I want to extract the value of the "archivo" key of something like this:
...
<applet name="bla" code="Any.class" archive="Any.jar">
<param name="abc" value="space='1' archivo='bla.jpg'" </param>
<param name="def" value="space='2' archivo='bli.jpg'" </param>
<param name="jkl" value="space='3' archivo='blu.jpg'" </param>
</applet>
...
I suppose I need a list with [bla.jpg, bli.jpg, ...], so I try options like:
inputTag = soup.findAll("param",{'value':'archivo'})
or
inputTag = soup.findAll(attrs={"value" : "archivo"})
or
inputTag = soup.findAll("archivo")
and always I get an empty list: []
Other unsuccessful options:
inputTag = soup.findAll("param",{"value" : "archivo"}.contents)
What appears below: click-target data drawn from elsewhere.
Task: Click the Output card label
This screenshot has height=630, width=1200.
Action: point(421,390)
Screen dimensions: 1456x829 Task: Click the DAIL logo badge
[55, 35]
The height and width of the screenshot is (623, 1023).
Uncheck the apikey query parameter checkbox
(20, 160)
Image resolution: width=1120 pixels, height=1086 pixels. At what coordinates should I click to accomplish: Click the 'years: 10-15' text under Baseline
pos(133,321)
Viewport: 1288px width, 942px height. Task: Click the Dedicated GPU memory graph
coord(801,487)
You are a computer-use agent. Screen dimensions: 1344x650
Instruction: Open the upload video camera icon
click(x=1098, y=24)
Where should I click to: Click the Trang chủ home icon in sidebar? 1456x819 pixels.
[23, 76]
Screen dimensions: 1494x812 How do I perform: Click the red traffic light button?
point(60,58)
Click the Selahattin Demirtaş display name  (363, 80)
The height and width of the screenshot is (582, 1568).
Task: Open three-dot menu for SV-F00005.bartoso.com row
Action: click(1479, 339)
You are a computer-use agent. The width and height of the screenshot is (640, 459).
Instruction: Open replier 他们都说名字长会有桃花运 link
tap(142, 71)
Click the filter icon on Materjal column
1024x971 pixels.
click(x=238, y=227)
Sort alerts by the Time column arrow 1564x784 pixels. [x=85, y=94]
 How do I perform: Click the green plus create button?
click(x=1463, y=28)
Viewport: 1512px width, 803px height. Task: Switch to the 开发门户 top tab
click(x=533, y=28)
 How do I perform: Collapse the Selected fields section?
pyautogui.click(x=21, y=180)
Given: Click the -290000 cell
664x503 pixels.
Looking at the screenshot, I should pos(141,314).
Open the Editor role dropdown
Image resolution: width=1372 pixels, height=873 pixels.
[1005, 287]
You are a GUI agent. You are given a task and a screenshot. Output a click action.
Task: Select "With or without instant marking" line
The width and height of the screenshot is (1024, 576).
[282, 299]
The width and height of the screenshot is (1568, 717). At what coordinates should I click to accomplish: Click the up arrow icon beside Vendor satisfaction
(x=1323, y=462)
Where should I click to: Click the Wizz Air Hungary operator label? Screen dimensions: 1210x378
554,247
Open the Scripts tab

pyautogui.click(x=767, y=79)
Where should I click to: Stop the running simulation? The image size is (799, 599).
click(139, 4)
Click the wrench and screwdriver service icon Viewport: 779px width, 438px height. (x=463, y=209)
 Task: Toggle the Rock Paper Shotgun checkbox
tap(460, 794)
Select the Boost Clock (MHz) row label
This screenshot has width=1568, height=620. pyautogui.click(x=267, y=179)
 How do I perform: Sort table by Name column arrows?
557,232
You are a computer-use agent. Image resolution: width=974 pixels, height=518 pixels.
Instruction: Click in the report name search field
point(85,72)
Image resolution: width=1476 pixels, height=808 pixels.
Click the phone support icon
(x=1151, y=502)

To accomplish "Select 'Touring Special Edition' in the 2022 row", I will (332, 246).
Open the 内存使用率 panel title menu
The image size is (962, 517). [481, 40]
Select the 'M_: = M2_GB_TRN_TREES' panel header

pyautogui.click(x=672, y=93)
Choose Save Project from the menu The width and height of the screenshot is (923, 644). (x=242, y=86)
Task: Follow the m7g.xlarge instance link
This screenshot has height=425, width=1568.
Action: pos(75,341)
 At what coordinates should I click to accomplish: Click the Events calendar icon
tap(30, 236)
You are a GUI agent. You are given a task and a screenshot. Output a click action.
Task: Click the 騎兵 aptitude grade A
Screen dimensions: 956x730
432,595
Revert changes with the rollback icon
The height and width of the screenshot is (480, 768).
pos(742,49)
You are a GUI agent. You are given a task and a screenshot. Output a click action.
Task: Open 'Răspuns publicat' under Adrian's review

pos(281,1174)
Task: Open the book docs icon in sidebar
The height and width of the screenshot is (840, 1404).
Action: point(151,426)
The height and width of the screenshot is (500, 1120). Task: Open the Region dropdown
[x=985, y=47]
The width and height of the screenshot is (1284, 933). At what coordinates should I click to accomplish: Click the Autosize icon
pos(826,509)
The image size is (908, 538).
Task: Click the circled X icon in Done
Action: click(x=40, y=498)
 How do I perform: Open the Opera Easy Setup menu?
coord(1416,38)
I get something like: a dict object hasn't attribute contents
inputTag = unicode(getattr(soup.findAll('archivo'), 'string', ''))
I get nothing.
Finally I have seen: Difference between attrMap and attrs in beautifulSoup, and:
for tag in soup.recursiveChildGenerator():
print tag['archivo']
find nothing, it must be tag of name, code or archive keys.
and more finally:
tag.attrs = [(key,value) for key,value in tag.attrs if key == 'archivo']
but tag.attrs find nothing
OK, with jcollado's help I could get the list this way:
imageslist = []
patron = re.compile(r"archivo='([\w\./]+)'")
for tag in soup.findAll('param'):
if patron.search(tag['value']):
imageslist.append(patron.search(tag['value']).group(1))